## Exercise goal
Shift the coordinate answers in the records by adding 94 to every number, starting with the line that contains "bdstore (239, 1123)" and going on through the line that contains "Авокадо (567, 1163)". Write out each of those lines in full with its text unchanged.

START Entries provided

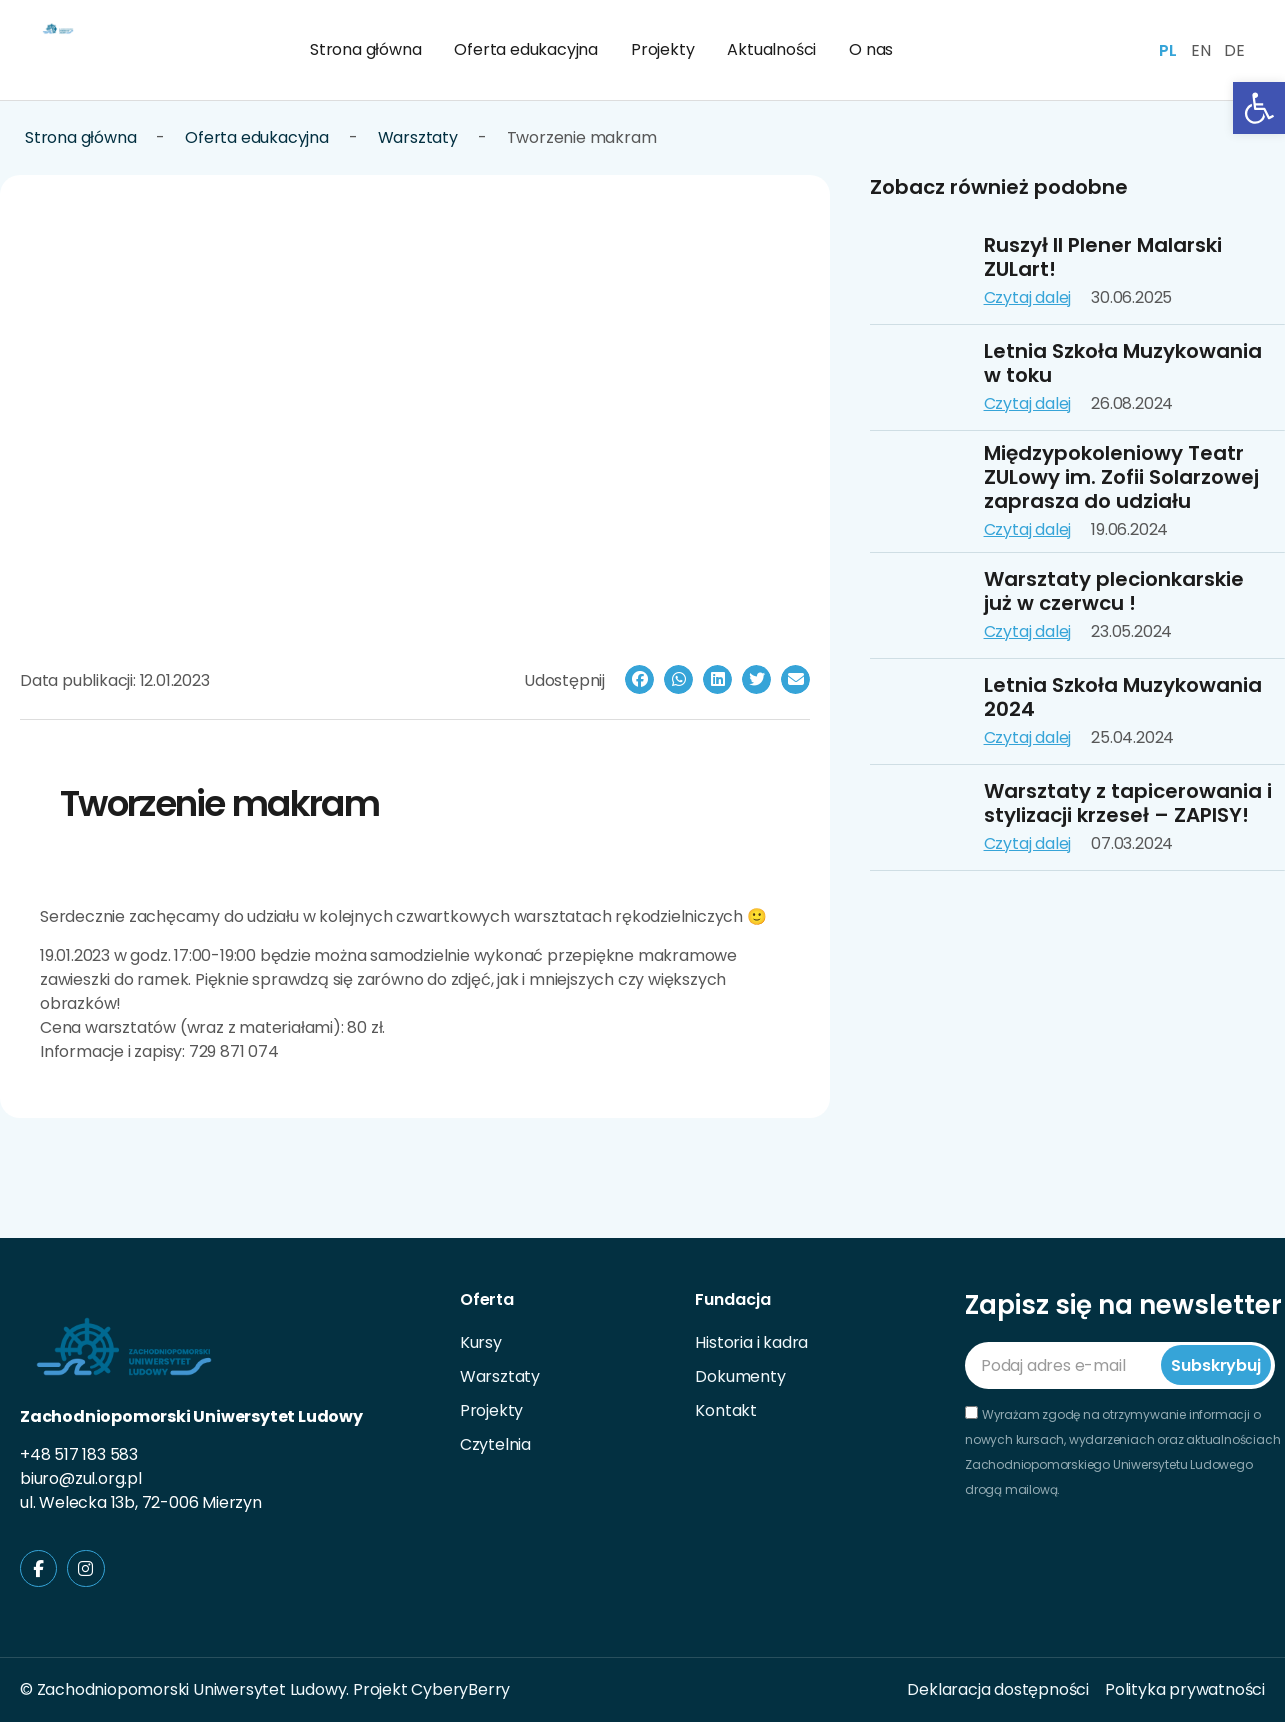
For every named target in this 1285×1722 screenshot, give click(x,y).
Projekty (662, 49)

END Entries provided
START Entries provided

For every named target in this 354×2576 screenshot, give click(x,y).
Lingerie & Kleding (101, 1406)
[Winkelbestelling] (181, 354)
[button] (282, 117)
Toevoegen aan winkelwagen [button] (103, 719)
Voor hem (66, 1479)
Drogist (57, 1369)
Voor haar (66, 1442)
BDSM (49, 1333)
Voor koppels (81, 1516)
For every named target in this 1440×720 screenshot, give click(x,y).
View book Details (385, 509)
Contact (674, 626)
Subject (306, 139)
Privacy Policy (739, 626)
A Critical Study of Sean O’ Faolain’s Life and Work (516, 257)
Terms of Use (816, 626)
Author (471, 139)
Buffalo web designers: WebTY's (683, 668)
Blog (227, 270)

END Entries provided
START Entries provided

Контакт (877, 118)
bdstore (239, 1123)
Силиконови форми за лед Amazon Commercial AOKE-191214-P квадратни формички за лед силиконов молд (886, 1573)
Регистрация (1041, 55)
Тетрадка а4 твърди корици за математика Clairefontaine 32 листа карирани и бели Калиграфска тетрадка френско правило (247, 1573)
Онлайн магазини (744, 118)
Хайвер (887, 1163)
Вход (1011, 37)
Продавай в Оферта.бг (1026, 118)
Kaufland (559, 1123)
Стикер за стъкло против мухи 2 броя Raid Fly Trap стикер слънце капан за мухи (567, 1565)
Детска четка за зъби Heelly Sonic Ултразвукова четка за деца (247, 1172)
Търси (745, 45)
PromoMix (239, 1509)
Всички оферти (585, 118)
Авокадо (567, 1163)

END Entries provided

## Full answer
bdstore (333, 1217)
Силиконови форми за лед Amazon Commercial AOKE-191214-P квадратни формички за лед силиконов молд (980, 1667)
Регистрация (1135, 149)
Тетрадка а4 твърди корици за математика Clairefontaine 32 листа карирани и бели Калиграфска тетрадка френско правило (341, 1667)
Онлайн магазини (838, 212)
Хайвер (981, 1257)
Вход (1105, 131)
Продавай в Оферта.бг (1120, 212)
Kaufland (653, 1217)
Стикер за стъкло против мухи 2 броя Raid Fly Trap стикер слънце капан за мухи (661, 1659)
Детска четка за зъби Heelly Sonic Ултразвукова четка за деца (341, 1266)
Търси (839, 139)
PromoMix (333, 1603)
Всички оферти (679, 212)
Авокадо (661, 1257)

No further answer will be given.